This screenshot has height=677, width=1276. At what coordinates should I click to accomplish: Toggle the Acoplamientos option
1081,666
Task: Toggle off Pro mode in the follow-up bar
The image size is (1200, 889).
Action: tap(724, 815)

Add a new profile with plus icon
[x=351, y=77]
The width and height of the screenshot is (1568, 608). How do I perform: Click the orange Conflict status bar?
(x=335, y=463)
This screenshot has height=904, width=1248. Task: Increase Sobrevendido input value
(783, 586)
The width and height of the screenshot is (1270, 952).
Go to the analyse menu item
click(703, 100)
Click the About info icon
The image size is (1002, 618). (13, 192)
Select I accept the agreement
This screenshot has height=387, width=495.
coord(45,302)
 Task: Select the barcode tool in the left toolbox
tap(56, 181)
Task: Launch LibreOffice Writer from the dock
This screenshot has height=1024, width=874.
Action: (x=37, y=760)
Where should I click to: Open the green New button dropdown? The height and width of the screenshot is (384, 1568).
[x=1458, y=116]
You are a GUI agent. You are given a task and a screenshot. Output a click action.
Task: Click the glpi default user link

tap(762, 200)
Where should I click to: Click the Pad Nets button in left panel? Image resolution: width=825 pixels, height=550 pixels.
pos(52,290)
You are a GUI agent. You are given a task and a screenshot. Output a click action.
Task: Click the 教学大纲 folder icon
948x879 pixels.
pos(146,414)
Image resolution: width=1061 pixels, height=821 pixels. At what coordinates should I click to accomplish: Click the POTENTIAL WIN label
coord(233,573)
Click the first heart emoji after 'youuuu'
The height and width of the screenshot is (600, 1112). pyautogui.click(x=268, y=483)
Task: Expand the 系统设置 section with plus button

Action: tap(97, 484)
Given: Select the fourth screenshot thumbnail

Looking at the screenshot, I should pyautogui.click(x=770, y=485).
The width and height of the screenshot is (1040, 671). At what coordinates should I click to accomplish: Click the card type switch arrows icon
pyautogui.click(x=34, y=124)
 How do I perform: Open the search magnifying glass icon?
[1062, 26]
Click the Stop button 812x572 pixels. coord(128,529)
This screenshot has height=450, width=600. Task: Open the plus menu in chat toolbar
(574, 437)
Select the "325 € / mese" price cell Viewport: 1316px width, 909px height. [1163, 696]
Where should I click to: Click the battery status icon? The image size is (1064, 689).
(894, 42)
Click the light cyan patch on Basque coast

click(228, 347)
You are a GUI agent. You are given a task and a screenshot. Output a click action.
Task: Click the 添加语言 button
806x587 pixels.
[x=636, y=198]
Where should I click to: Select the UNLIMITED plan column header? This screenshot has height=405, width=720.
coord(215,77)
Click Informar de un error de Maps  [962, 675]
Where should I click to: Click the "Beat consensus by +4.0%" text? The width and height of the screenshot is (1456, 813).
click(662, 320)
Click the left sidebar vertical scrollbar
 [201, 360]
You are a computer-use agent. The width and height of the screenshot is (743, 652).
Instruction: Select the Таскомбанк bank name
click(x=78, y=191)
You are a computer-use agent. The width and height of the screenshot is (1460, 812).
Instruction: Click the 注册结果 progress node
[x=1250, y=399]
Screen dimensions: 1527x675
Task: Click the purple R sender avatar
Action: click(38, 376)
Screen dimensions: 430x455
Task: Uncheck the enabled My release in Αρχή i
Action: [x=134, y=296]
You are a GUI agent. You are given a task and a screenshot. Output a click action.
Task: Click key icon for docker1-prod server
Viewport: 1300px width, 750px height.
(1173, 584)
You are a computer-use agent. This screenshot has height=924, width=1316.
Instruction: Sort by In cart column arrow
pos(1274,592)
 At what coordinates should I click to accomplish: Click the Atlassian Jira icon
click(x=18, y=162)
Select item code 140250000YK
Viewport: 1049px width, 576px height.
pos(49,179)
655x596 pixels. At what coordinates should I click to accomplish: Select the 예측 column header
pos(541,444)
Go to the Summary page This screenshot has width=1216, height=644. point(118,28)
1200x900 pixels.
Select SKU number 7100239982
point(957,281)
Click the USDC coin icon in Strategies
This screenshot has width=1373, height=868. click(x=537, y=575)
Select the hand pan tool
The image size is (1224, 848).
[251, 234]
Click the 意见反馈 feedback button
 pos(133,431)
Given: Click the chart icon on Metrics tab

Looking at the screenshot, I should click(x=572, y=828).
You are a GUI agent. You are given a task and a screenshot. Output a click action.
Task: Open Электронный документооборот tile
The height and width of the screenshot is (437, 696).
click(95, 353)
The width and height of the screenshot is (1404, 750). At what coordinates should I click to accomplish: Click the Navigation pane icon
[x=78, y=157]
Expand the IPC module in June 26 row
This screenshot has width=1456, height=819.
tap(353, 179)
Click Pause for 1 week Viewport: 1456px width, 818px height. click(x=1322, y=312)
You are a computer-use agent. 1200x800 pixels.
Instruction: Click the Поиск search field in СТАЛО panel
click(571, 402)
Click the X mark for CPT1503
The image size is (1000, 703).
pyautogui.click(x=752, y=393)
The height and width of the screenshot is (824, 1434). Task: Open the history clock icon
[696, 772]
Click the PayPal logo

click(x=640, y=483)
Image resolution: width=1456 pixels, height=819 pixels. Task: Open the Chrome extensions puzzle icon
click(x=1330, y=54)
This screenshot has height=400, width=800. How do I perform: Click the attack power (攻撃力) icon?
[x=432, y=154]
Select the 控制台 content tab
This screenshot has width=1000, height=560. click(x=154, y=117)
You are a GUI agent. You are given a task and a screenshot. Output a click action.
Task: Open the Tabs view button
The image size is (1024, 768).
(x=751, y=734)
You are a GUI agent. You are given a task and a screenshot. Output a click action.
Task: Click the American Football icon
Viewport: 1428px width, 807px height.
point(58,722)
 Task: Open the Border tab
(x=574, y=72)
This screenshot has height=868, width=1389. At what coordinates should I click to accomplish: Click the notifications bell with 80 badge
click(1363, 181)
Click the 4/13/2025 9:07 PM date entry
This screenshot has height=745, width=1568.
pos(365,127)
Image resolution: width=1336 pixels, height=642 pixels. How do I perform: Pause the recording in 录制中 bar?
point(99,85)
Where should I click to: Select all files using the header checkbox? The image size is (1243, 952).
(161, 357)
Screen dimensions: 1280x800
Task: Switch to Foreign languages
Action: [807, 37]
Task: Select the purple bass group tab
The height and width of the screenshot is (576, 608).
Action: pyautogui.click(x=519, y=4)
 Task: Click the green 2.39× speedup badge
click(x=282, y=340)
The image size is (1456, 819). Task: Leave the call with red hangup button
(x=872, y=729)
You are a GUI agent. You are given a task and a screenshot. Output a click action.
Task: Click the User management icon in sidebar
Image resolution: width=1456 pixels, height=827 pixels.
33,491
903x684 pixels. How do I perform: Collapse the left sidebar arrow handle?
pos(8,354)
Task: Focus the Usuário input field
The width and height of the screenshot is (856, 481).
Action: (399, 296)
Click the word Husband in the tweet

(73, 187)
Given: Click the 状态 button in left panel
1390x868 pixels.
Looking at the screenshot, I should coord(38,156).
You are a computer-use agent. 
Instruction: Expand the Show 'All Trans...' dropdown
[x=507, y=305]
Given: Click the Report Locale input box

GOAL.
Convert every one of the entries above into a Markdown table with two columns, Row and Entry. Put each nonblank line in the Entry column, number it in the Row column, and skip the blank lines.

FINAL ANSWER.
| Row | Entry |
|---|---|
| 1 | This screenshot has height=677, width=1276. At what coordinates should I click to accomplish: Toggle the Acoplamientos option |
| 2 | 1081,666 |
| 3 | Task: Toggle off Pro mode in the follow-up bar |
| 4 | The image size is (1200, 889). |
| 5 | Action: tap(724, 815) |
| 6 | Add a new profile with plus icon |
| 7 | [x=351, y=77] |
| 8 | The width and height of the screenshot is (1568, 608). How do I perform: Click the orange Conflict status bar? |
| 9 | (x=335, y=463) |
| 10 | This screenshot has height=904, width=1248. Task: Increase Sobrevendido input value |
| 11 | (783, 586) |
| 12 | The width and height of the screenshot is (1270, 952). |
| 13 | Go to the analyse menu item |
| 14 | click(703, 100) |
| 15 | Click the About info icon |
| 16 | The image size is (1002, 618). (13, 192) |
| 17 | Select I accept the agreement |
| 18 | This screenshot has height=387, width=495. |
| 19 | coord(45,302) |
| 20 |  Task: Select the barcode tool in the left toolbox |
| 21 | tap(56, 181) |
| 22 | Task: Launch LibreOffice Writer from the dock |
| 23 | This screenshot has height=1024, width=874. |
| 24 | Action: (x=37, y=760) |
| 25 | Where should I click to: Open the green New button dropdown? The height and width of the screenshot is (384, 1568). |
| 26 | [x=1458, y=116] |
| 27 | You are a GUI agent. You are given a task and a screenshot. Output a click action. |
| 28 | Task: Click the glpi default user link |
| 29 | tap(762, 200) |
| 30 | Where should I click to: Click the Pad Nets button in left panel? Image resolution: width=825 pixels, height=550 pixels. |
| 31 | pos(52,290) |
| 32 | You are a GUI agent. You are given a task and a screenshot. Output a click action. |
| 33 | Task: Click the 教学大纲 folder icon |
| 34 | 948x879 pixels. |
| 35 | pos(146,414) |
| 36 | Image resolution: width=1061 pixels, height=821 pixels. At what coordinates should I click to accomplish: Click the POTENTIAL WIN label |
| 37 | coord(233,573) |
| 38 | Click the first heart emoji after 'youuuu' |
| 39 | The height and width of the screenshot is (600, 1112). pyautogui.click(x=268, y=483) |
| 40 | Task: Expand the 系统设置 section with plus button |
| 41 | Action: tap(97, 484) |
| 42 | Given: Select the fourth screenshot thumbnail |
| 43 | Looking at the screenshot, I should pyautogui.click(x=770, y=485). |
| 44 | The width and height of the screenshot is (1040, 671). At what coordinates should I click to accomplish: Click the card type switch arrows icon |
| 45 | pyautogui.click(x=34, y=124) |
| 46 |  How do I perform: Open the search magnifying glass icon? |
| 47 | [1062, 26] |
| 48 | Click the Stop button 812x572 pixels. coord(128,529) |
| 49 | This screenshot has height=450, width=600. Task: Open the plus menu in chat toolbar |
| 50 | (574, 437) |
| 51 | Select the "325 € / mese" price cell Viewport: 1316px width, 909px height. [1163, 696] |
| 52 | Where should I click to: Click the battery status icon? The image size is (1064, 689). |
| 53 | (894, 42) |
| 54 | Click the light cyan patch on Basque coast |
| 55 | click(228, 347) |
| 56 | You are a GUI agent. You are given a task and a screenshot. Output a click action. |
| 57 | Task: Click the 添加语言 button |
| 58 | 806x587 pixels. |
| 59 | [x=636, y=198] |
| 60 | Where should I click to: Select the UNLIMITED plan column header? This screenshot has height=405, width=720. |
| 61 | coord(215,77) |
| 62 | Click Informar de un error de Maps  [962, 675] |
| 63 | Where should I click to: Click the "Beat consensus by +4.0%" text? The width and height of the screenshot is (1456, 813). |
| 64 | click(662, 320) |
| 65 | Click the left sidebar vertical scrollbar |
| 66 |  [201, 360] |
| 67 | You are a computer-use agent. The width and height of the screenshot is (743, 652). |
| 68 | Instruction: Select the Таскомбанк bank name |
| 69 | click(x=78, y=191) |
| 70 | You are a computer-use agent. The width and height of the screenshot is (1460, 812). |
| 71 | Instruction: Click the 注册结果 progress node |
| 72 | [x=1250, y=399] |
| 73 | Screen dimensions: 1527x675 |
| 74 | Task: Click the purple R sender avatar |
| 75 | Action: click(38, 376) |
| 76 | Screen dimensions: 430x455 |
| 77 | Task: Uncheck the enabled My release in Αρχή i |
| 78 | Action: [x=134, y=296] |
| 79 | You are a GUI agent. You are given a task and a screenshot. Output a click action. |
| 80 | Task: Click key icon for docker1-prod server |
| 81 | Viewport: 1300px width, 750px height. |
| 82 | (1173, 584) |
| 83 | You are a computer-use agent. This screenshot has height=924, width=1316. |
| 84 | Instruction: Sort by In cart column arrow |
| 85 | pos(1274,592) |
| 86 |  At what coordinates should I click to accomplish: Click the Atlassian Jira icon |
| 87 | click(x=18, y=162) |
| 88 | Select item code 140250000YK |
| 89 | Viewport: 1049px width, 576px height. |
| 90 | pos(49,179) |
| 91 | 655x596 pixels. At what coordinates should I click to accomplish: Select the 예측 column header |
| 92 | pos(541,444) |
| 93 | Go to the Summary page This screenshot has width=1216, height=644. point(118,28) |
| 94 | 1200x900 pixels. |
| 95 | Select SKU number 7100239982 |
| 96 | point(957,281) |
| 97 | Click the USDC coin icon in Strategies |
| 98 | This screenshot has width=1373, height=868. click(x=537, y=575) |
| 99 | Select the hand pan tool |
| 100 | The image size is (1224, 848). |
| 101 | [251, 234] |
| 102 | Click the 意见反馈 feedback button |
| 103 |  pos(133,431) |
| 104 | Given: Click the chart icon on Metrics tab |
| 105 | Looking at the screenshot, I should click(x=572, y=828). |
| 106 | You are a GUI agent. You are given a task and a screenshot. Output a click action. |
| 107 | Task: Open Электронный документооборот tile |
| 108 | The height and width of the screenshot is (437, 696). |
| 109 | click(95, 353) |
| 110 | The width and height of the screenshot is (1404, 750). At what coordinates should I click to accomplish: Click the Navigation pane icon |
| 111 | [x=78, y=157] |
| 112 | Expand the IPC module in June 26 row |
| 113 | This screenshot has width=1456, height=819. |
| 114 | tap(353, 179) |
| 115 | Click Pause for 1 week Viewport: 1456px width, 818px height. click(x=1322, y=312) |
| 116 | You are a computer-use agent. 1200x800 pixels. |
| 117 | Instruction: Click the Поиск search field in СТАЛО panel |
| 118 | click(571, 402) |
| 119 | Click the X mark for CPT1503 |
| 120 | The image size is (1000, 703). |
| 121 | pyautogui.click(x=752, y=393) |
| 122 | The height and width of the screenshot is (824, 1434). Task: Open the history clock icon |
| 123 | [696, 772] |
| 124 | Click the PayPal logo |
| 125 | click(x=640, y=483) |
| 126 | Image resolution: width=1456 pixels, height=819 pixels. Task: Open the Chrome extensions puzzle icon |
| 127 | click(x=1330, y=54) |
| 128 | This screenshot has height=400, width=800. How do I perform: Click the attack power (攻撃力) icon? |
| 129 | [x=432, y=154] |
| 130 | Select the 控制台 content tab |
| 131 | This screenshot has width=1000, height=560. click(x=154, y=117) |
| 132 | You are a GUI agent. You are given a task and a screenshot. Output a click action. |
| 133 | Task: Open the Tabs view button |
| 134 | The image size is (1024, 768). |
| 135 | (x=751, y=734) |
| 136 | You are a GUI agent. You are given a task and a screenshot. Output a click action. |
| 137 | Task: Click the American Football icon |
| 138 | Viewport: 1428px width, 807px height. |
| 139 | point(58,722) |
| 140 |  Task: Open the Border tab |
| 141 | (x=574, y=72) |
| 142 | This screenshot has height=868, width=1389. At what coordinates should I click to accomplish: Click the notifications bell with 80 badge |
| 143 | click(1363, 181) |
| 144 | Click the 4/13/2025 9:07 PM date entry |
| 145 | This screenshot has height=745, width=1568. |
| 146 | pos(365,127) |
| 147 | Image resolution: width=1336 pixels, height=642 pixels. How do I perform: Pause the recording in 录制中 bar? |
| 148 | point(99,85) |
| 149 | Where should I click to: Select all files using the header checkbox? The image size is (1243, 952). |
| 150 | (161, 357) |
| 151 | Screen dimensions: 1280x800 |
| 152 | Task: Switch to Foreign languages |
| 153 | Action: [807, 37] |
| 154 | Task: Select the purple bass group tab |
| 155 | The height and width of the screenshot is (576, 608). |
| 156 | Action: pyautogui.click(x=519, y=4) |
| 157 |  Task: Click the green 2.39× speedup badge |
| 158 | click(x=282, y=340) |
| 159 | The image size is (1456, 819). Task: Leave the call with red hangup button |
| 160 | (x=872, y=729) |
| 161 | You are a GUI agent. You are given a task and a screenshot. Output a click action. |
| 162 | Task: Click the User management icon in sidebar |
| 163 | Image resolution: width=1456 pixels, height=827 pixels. |
| 164 | 33,491 |
| 165 | 903x684 pixels. How do I perform: Collapse the left sidebar arrow handle? |
| 166 | pos(8,354) |
| 167 | Task: Focus the Usuário input field |
| 168 | The width and height of the screenshot is (856, 481). |
| 169 | Action: (399, 296) |
| 170 | Click the word Husband in the tweet |
| 171 | (73, 187) |
| 172 | Given: Click the 状态 button in left panel |
| 173 | 1390x868 pixels. |
| 174 | Looking at the screenshot, I should coord(38,156). |
| 175 | You are a computer-use agent.  |
| 176 | Instruction: Expand the Show 'All Trans...' dropdown |
| 177 | [x=507, y=305] |
| 178 | Given: Click the Report Locale input box |